Twenty years on, and it turned out I was wrong on the consequences for India of the IT exodus, at least in the first instance. That IT and management oriented Indian mafia which went to and still goes to the US, rose over the years ever higher within corporate America (I cite as evidence for example the CEOs of Microsoft and Google, but there are lots at every level), and knowing about the huge pool of dirt cheap, well educated labour available back home and how to monitize it, opened out the entire Indian outsourcing industry, and created the huge outsourcing boom in India – a great plus for Indian employment (even though it may well have cost the poor of the rich countries).

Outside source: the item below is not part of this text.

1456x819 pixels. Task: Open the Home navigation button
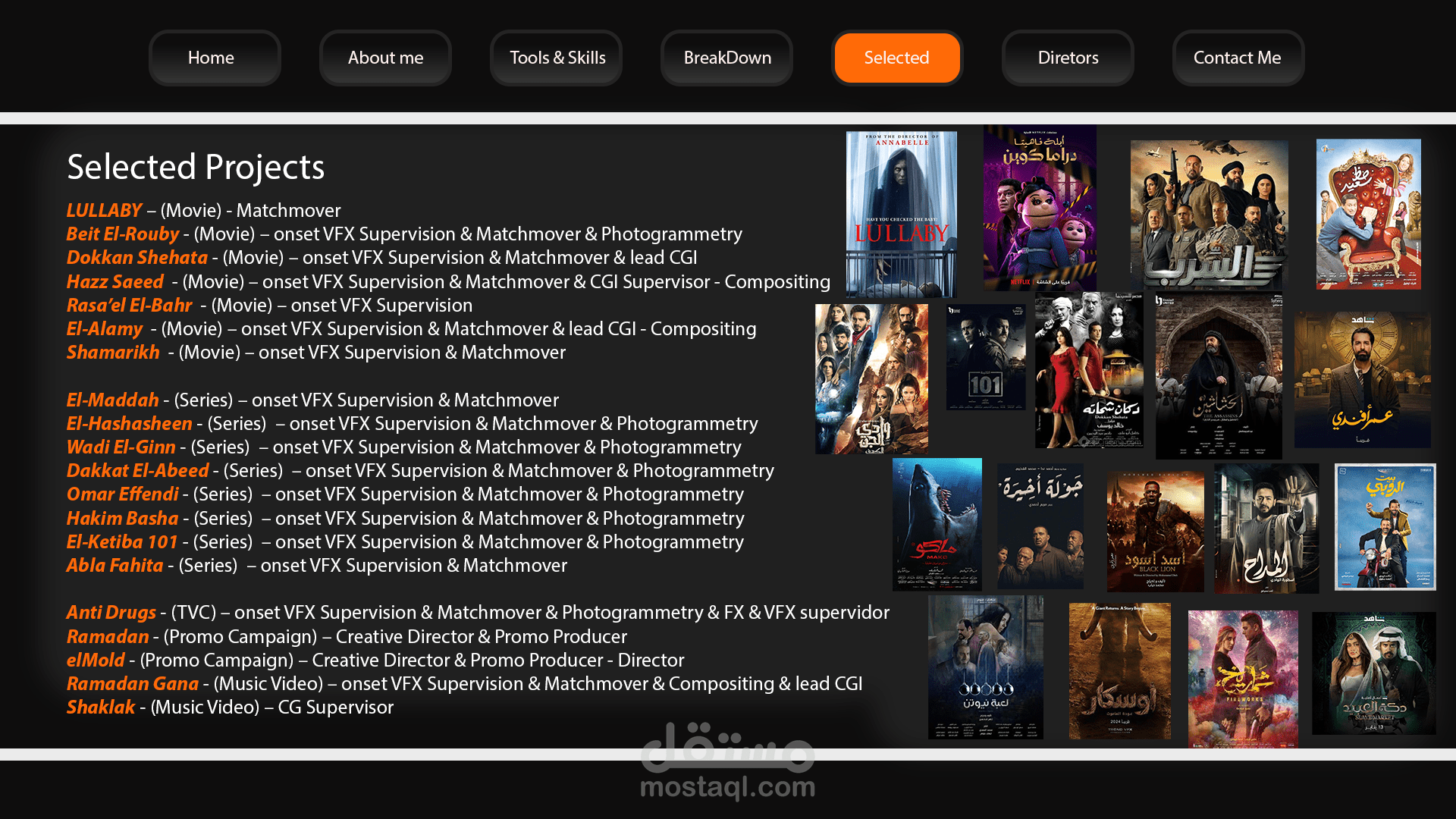[x=214, y=58]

Another decade on, and I now look at the Indian IT scene and wonder if I wasn’t right all along after all. Indian IT is massive, but about bodyshopping on an industrial scale, and little else. Product companies are few and far in-between, there is hardly any innovation and no IP. Tellingly and ominously, no culture of open-source contribution either. None of the high-end tech that drives the world belongs to Indian companies. To me, it indicates large numbers pouring into IT professions because it provides well paid employment – there is no innate love of computing and electronics, the reason which many of us grouchy old gits originally came to programming all those years ago, and the purist in me baulks just a little at that.
And what does the author offer as a solution? Invade any country that dares to attract talent to force them not to?

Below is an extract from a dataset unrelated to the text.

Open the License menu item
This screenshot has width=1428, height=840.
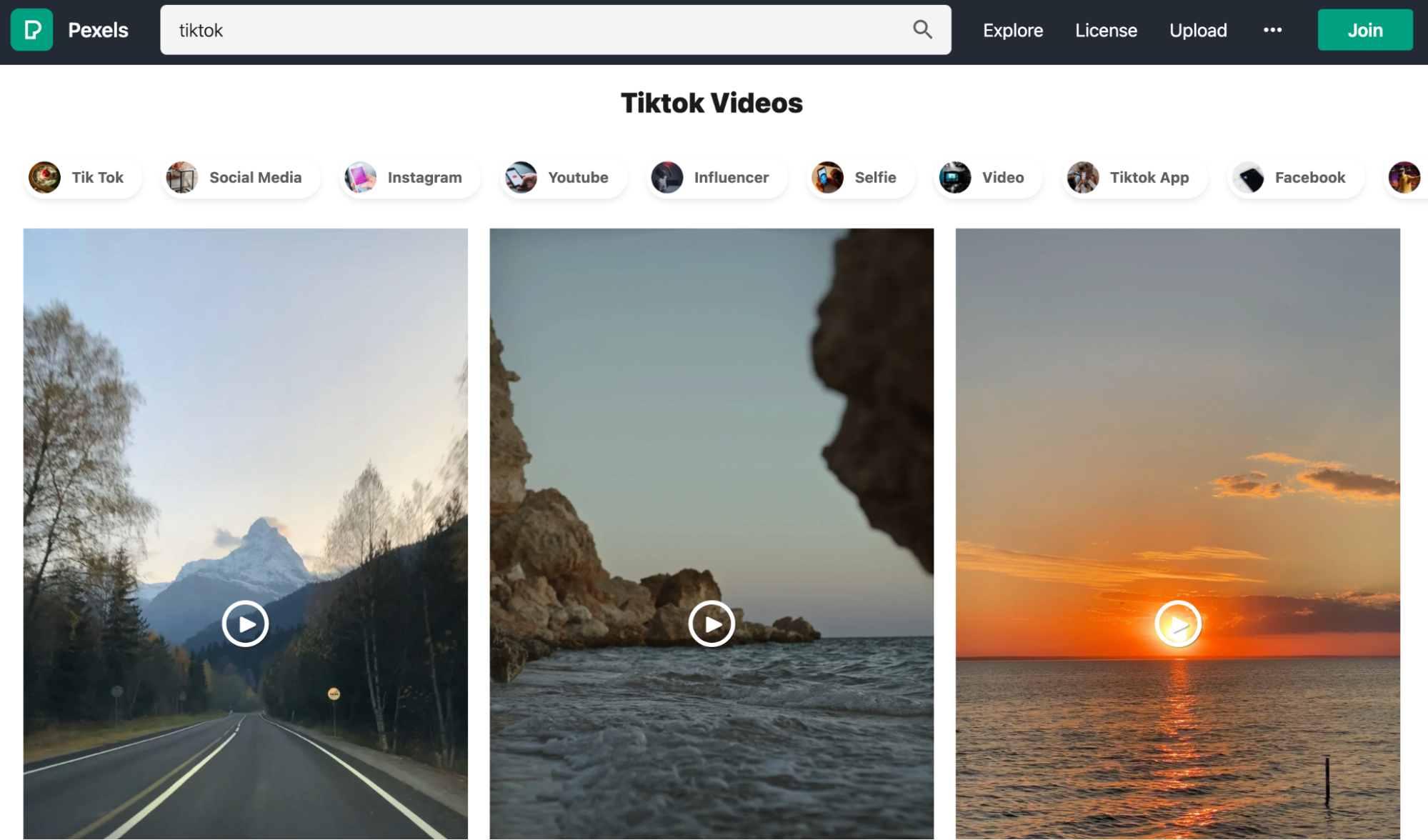1106,30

I know “serious” people always bring out the argument “Romania/India is losing doctors” but no government in the WORLD is going to tell its voters that they are going to suffer lack of doctors because importing them from Romania is immoral.
the reality is that it is more economic/biological efficient to important highly skilled people (IQ and educational costs) from other countries than scrap the barrel in UK.

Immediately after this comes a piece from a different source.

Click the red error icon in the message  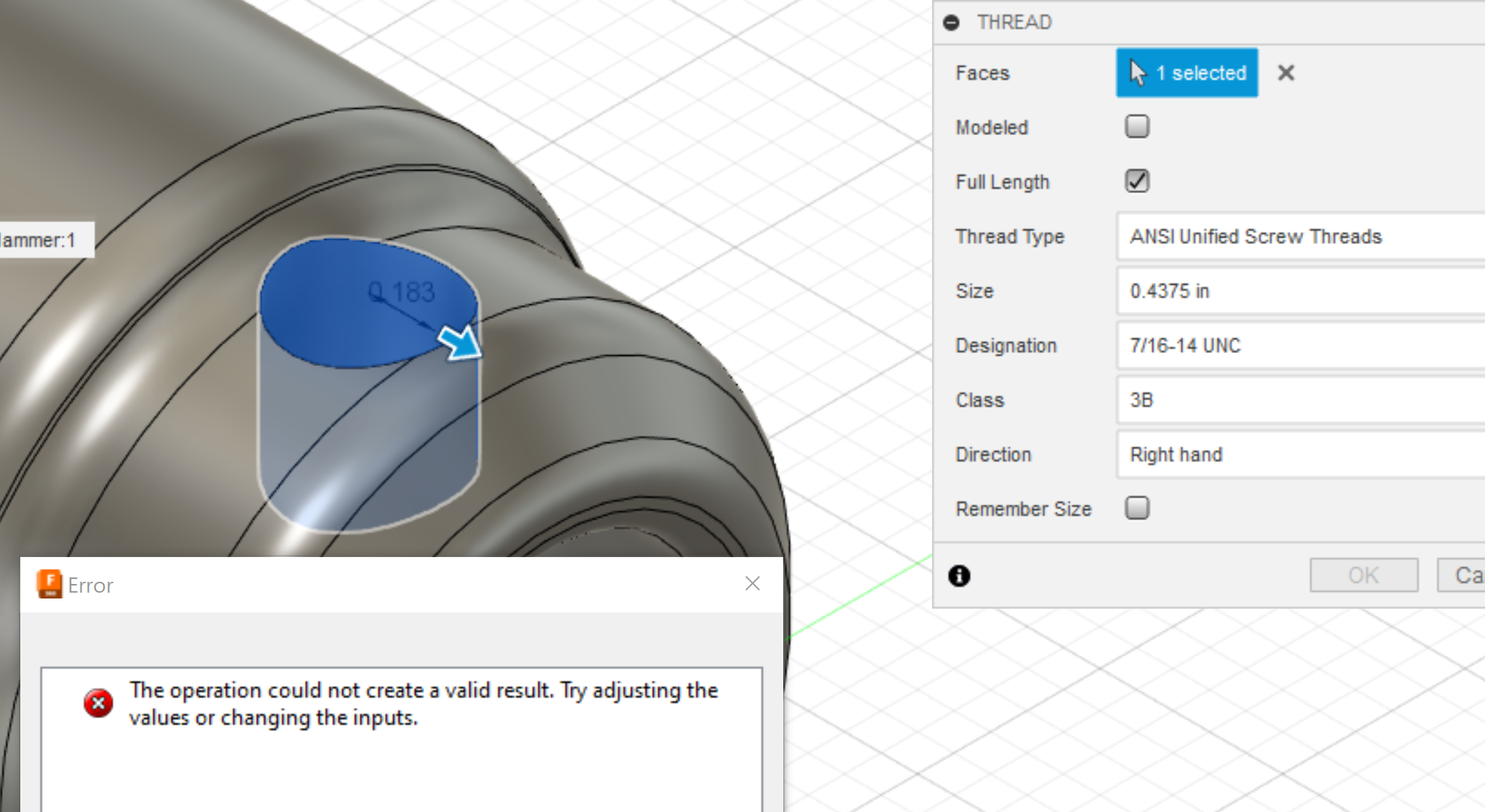point(98,703)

not many people in Sunderland/Stoke/Bolton with IQs of 150.
Whereas in Islington – Richmond – Guildford or wherever you live they are 10 a penny no doubt.
Let me think, what significant inventions of the industrial revolution happened in Eaton…………
No can’t think of any.
Romania is a third world country compared to every part of the UK. Suggest you visit sometime and see if you leave thinking it breeds a surplus of Einstein’s. If they can churn out doctors at the rate they do it stands to reason that the bar isn’t all that high.
Scrape is spelt, S C R A P E by the way.